Schuldner Restschuldbefreiung erlangen kann, wenn er in einer anschliessenden

Wohlverhaltensperiode seinen Pflichten nachkommt und auch nach Abschluss dieser

Periode keine Gründe für die Versagung der Restschuldbefreiung vorliegen. Die

Wohlverhaltensperiode dauert sieben Jahre. Während dieser Zeit hat der Schuldner

* den pfändbaren Teil seines Einkommens abzuführen

* wenn er arbeitslos ist, sich um Arbeit zu bemühen und jede zumutbare Arbeit

anzunehmen

* jeden Wohnungs- und Arbeitsplatzwechsel anzugeben

* ererbtes Vermögen zur Hälfte abzuführen

Während der Wohlverhaltensperiode wird ein Treuhänder eingesetzt, der die Gelder des

Schuldners an die Gläubiger weiterleitet und die Einhaltung der Pflichten des Schuldners

kontrolliert.

Restschuldbefreiung bzw. Versagung der Restschuldbefreiung

Nach Ablauf der Wohlverhaltensperiode erlässt das zuständige Gericht die bisherigen

Schulden, falls der Schuldner sich redlich verhalten hat. Der Schuldner wird damit von

Vermögensansprüchen, die gegen ihn zum Zeitpunkt der Eröffnung des

Insolvenzverfahrens bestanden, befreit. Ausgenommen davon sind lediglich

Verbindlichkeiten des Schuldners aus einer vorsätzlich begangenen unerlaubten

Handlung.

Das Gericht wird einen Antrag auf Restschuldbefreiung ablehnen, wenn der Schuldner

u.a.

* wegen Konkursstraftaten gem. § 283 - § 283c StGB rechtskräftig verurteilt ist.
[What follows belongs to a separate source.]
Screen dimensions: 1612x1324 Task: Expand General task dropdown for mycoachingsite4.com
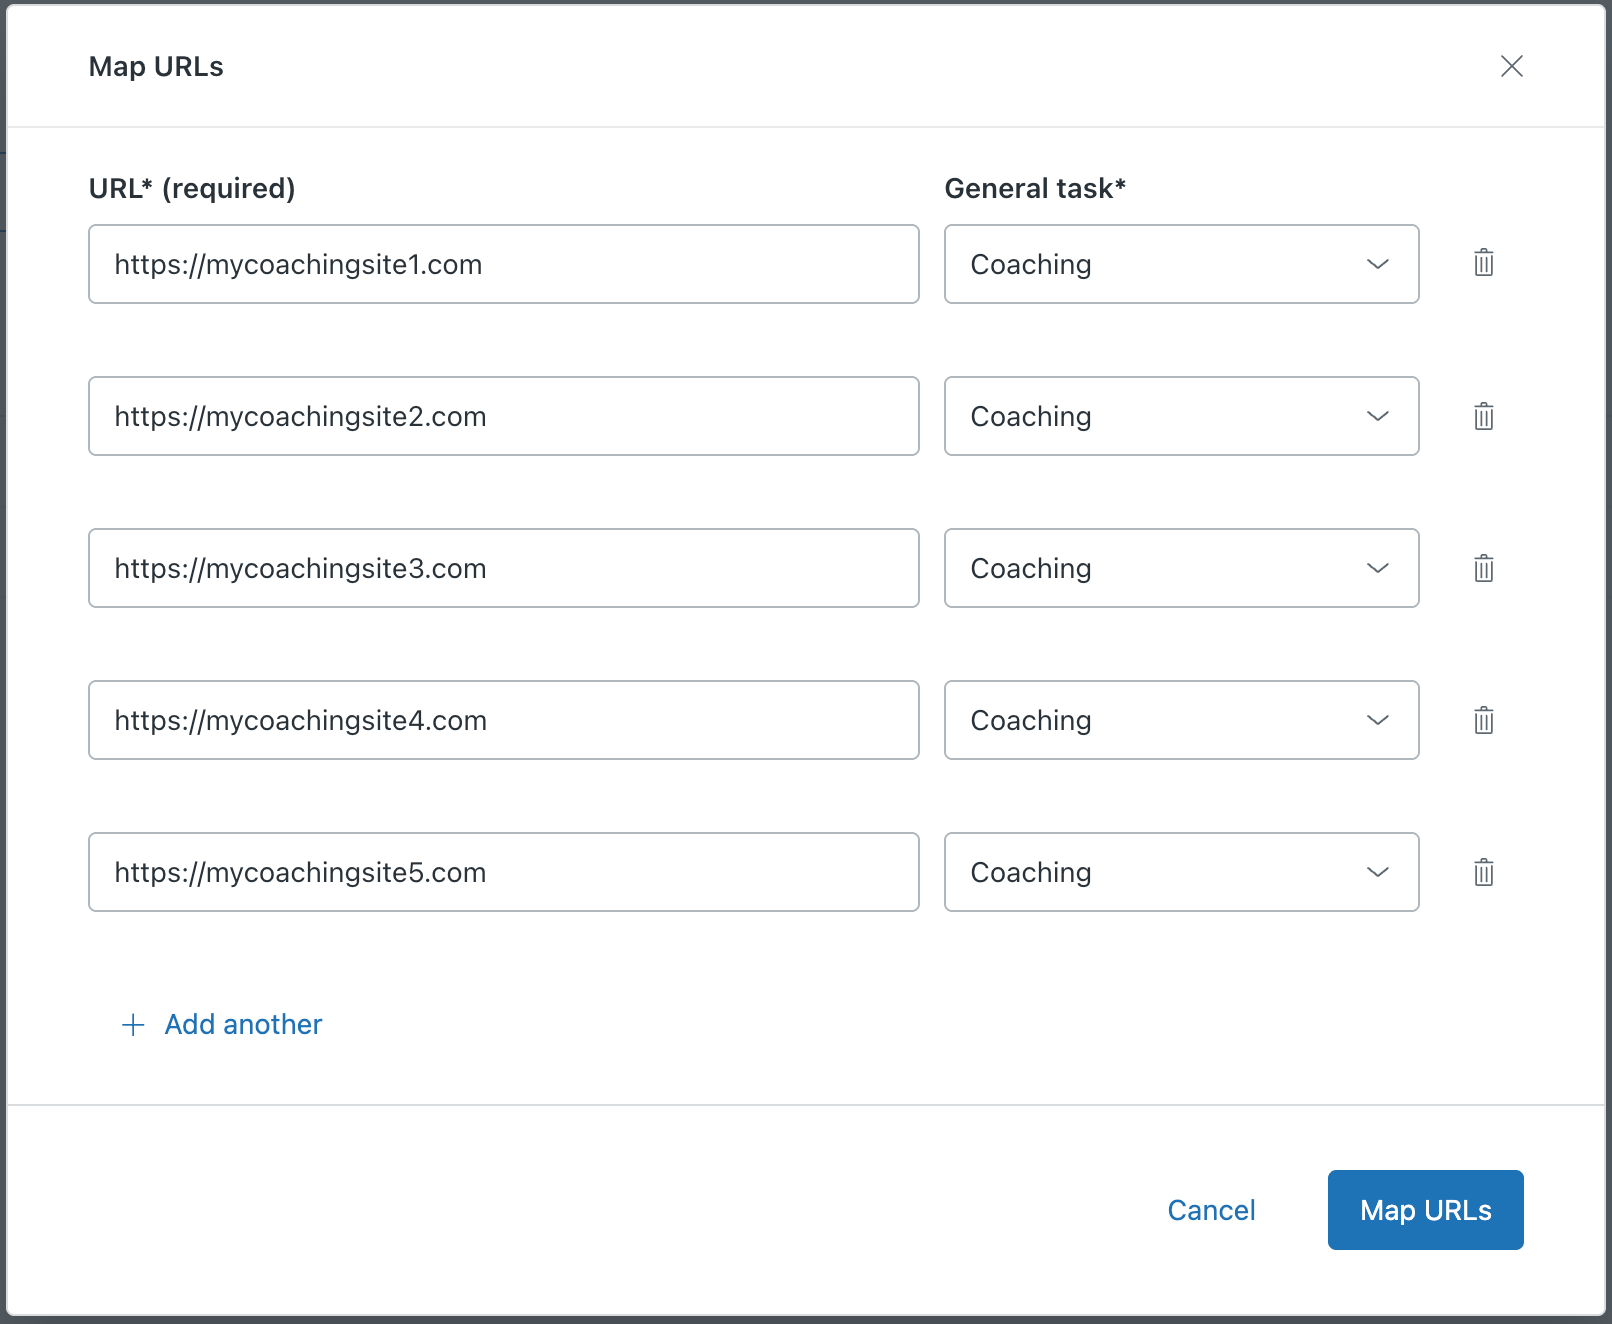(1181, 720)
* in den letzten zehn Jahren vor dem Antrag auf Eröffnung des Insolvenzverfahrens

bereits eine Restschuldbefreiung beantragt und diese ihm versagt oder erteilt worden

ist.

* in den letzten drei Jahren vor Antragstellung und nach dem Antrag falsche Angaben

über seine wirtschaftlichen Verhältnisse gemacht hat, um einen Kredit oder öffentliche

Leistungen zu erhalten.

* im Jahr vor der Antragstellung unangemessen Schulden gemacht und sein Vermögen

verschwendet hat.

* während des Verfahrens seine Auskunfts- und Mitteilungspflicht verletzt hat.

Die Restschuldbefreiung kann widerrufen werden, wenn sich nachträglich herausstellt,

dass der Schuldner seine Obliegenheiten vorsätzlich verletzt hat und dadurch die

Befriedigung der Insolvenzgläubiger erheblich beeinträchtig wurden.